> **Your goal**
Scan the entries below. Return every line that includes "options".

....

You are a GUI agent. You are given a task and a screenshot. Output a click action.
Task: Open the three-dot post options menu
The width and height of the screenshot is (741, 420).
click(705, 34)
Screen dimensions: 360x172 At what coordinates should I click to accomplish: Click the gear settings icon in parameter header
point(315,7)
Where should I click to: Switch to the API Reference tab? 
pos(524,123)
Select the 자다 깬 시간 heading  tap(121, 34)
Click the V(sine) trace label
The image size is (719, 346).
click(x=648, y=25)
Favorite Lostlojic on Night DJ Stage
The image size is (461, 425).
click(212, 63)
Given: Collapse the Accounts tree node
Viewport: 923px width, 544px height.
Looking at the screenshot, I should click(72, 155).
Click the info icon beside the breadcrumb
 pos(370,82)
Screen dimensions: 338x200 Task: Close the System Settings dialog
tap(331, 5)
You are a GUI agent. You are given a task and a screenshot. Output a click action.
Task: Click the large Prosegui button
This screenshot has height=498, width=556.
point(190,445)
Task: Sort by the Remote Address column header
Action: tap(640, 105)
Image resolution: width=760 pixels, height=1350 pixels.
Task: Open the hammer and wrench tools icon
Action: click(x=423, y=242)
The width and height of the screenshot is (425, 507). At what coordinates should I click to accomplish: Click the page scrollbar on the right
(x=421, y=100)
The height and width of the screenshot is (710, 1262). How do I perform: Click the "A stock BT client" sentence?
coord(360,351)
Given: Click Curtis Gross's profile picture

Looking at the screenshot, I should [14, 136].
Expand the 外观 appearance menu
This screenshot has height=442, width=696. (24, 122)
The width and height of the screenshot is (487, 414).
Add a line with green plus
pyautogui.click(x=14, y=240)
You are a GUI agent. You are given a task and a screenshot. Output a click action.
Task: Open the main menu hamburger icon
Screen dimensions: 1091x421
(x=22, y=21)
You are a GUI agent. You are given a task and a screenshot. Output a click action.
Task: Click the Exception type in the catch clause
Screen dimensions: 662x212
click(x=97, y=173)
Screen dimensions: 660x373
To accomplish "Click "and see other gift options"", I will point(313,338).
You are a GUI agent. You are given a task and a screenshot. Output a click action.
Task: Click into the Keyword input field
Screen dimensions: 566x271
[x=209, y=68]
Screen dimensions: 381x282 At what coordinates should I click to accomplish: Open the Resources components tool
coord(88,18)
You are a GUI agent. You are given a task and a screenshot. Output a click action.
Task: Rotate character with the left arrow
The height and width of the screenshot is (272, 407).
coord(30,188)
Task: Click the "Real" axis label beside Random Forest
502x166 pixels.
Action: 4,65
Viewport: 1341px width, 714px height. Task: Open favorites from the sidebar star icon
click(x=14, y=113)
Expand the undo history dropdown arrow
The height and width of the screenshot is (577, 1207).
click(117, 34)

....

> **Solution for this exercise**
Task: Open the three-dot post options menu
To accomplish "Click "and see other gift options"", I will point(313,338).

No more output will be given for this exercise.